┌─ GIVEN PASSAGE

According to McGann and Mandy Hart, associate dean of admission and coordinator of diversity outreach, the programs include expanded online chats with admissions officials, online financial aid appointments, postcard and phone outreach, as well as virtual hosting, wherein admitted students are paired with current students to talk to about their Amherst experience. 

The Office of Admissions will also be using an app called ZeeMee, which will allow admitted students to connect with one another and with current students based on shared interests or identities. “We are doing all that we can to show prospective students what makes Amherst College a special community, and the biggest part of that is our people,” said McGann.

Hart also noted that the Office of Admissions is working on setting up additional virtual programs, particularly with respect to academics. Notably, they are “working to get admitted students in on some of our virtual classes, in the same way they may have sat in on classes during the Open House. We're also hoping to replicate our academic panels using Zoom,” Hart wrote in an email interview. Additionally, Hart expressed that the office would try to set-up Zoom meetings with first-generation students in particular, as well as partner with student organizations and resource centers to produce more programming for admitted students.

“The tools that [admitted students] would have traditionally relied on to weigh their options and find the right fit for their next four years are different now, and we're hoping that our slate of offerings might be helpful to these students as they navigate uncharted territory,” Hart said. “We are, first and foremost, concerned with their health and the health of their loved ones, and we care deeply about these students that we've gotten to know even if just through their applications. But, we also want to make sure they get the information they need about Amherst.”

└─
┌─ DATA SUPPLIED

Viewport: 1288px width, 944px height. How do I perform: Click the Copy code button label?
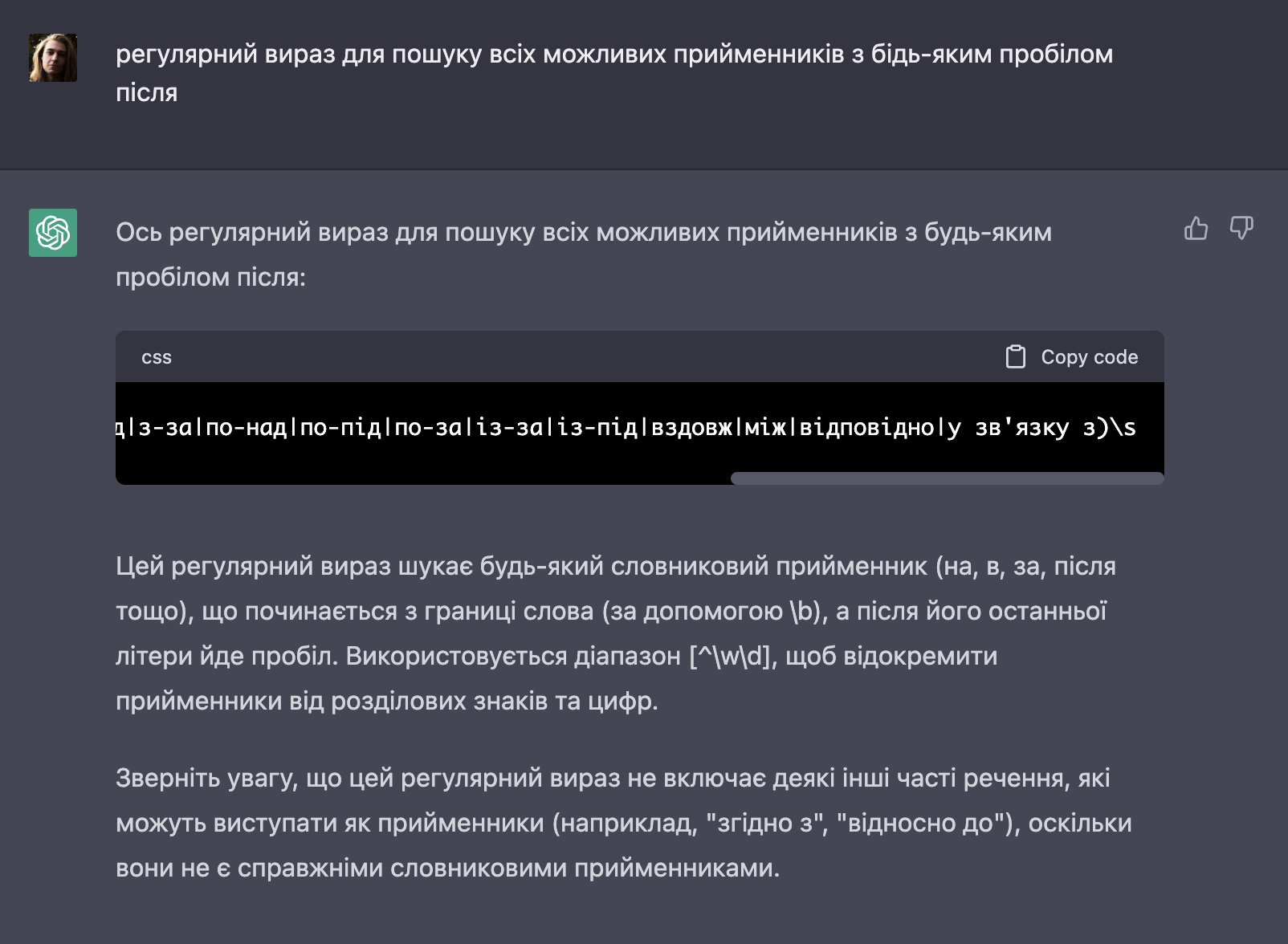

└─
┌─ DATA SUPPLIED

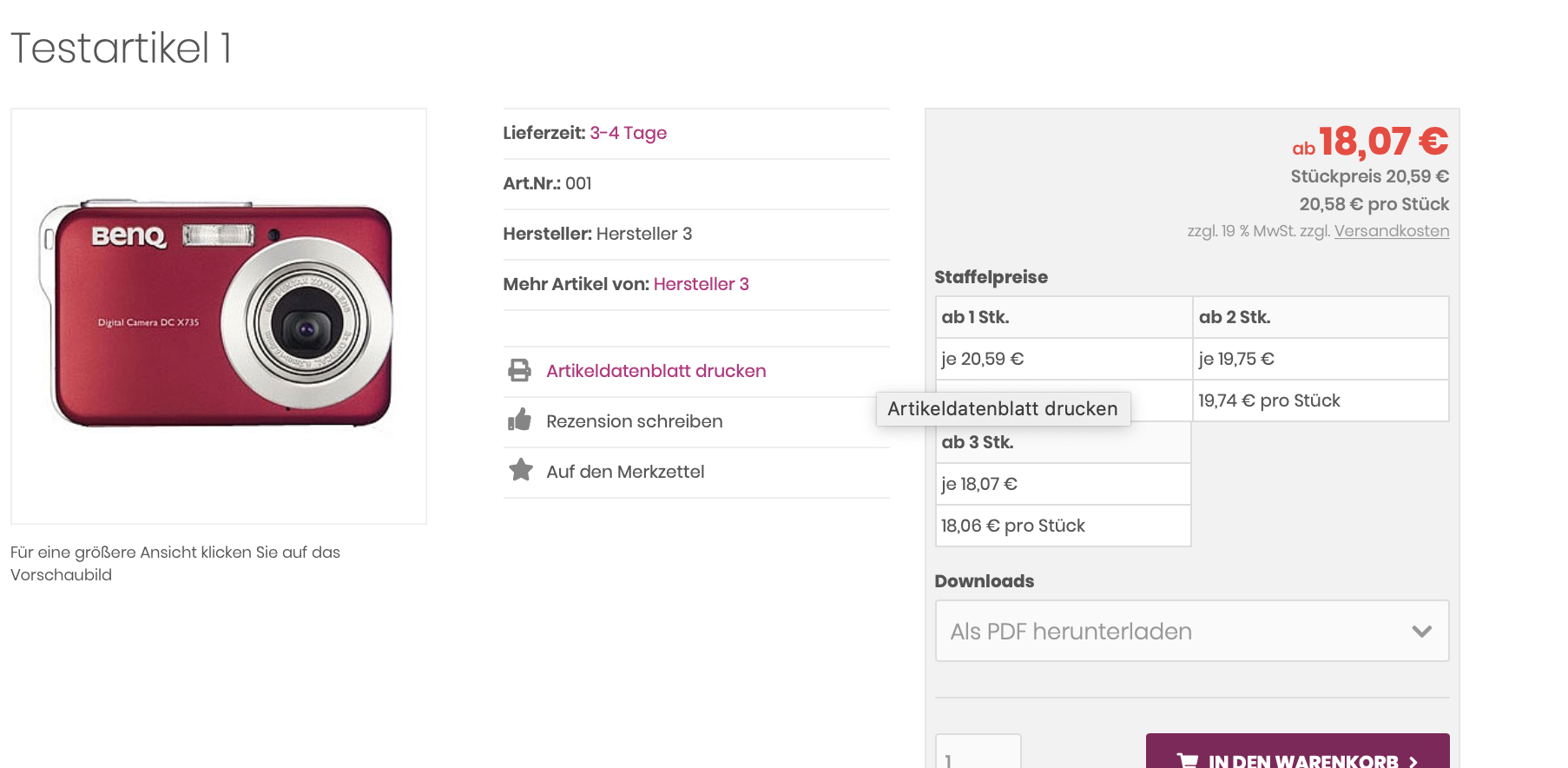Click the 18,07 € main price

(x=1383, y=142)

└─

- _PROBLEM TO WORK ON_
Rewrite the part of the Amherst admissions passage that opens with the words containing "According to McGann" and closes with "their Amherst experience.", swapping "online chats" for "video chats".

- _RESULT OF THIS EXERCISE_
According to McGann and Mandy Hart, associate dean of admission and coordinator of diversity outreach, the programs include expanded video chats with admissions officials, online financial aid appointments, postcard and phone outreach, as well as virtual hosting, wherein admitted students are paired with current students to talk to about their Amherst experience.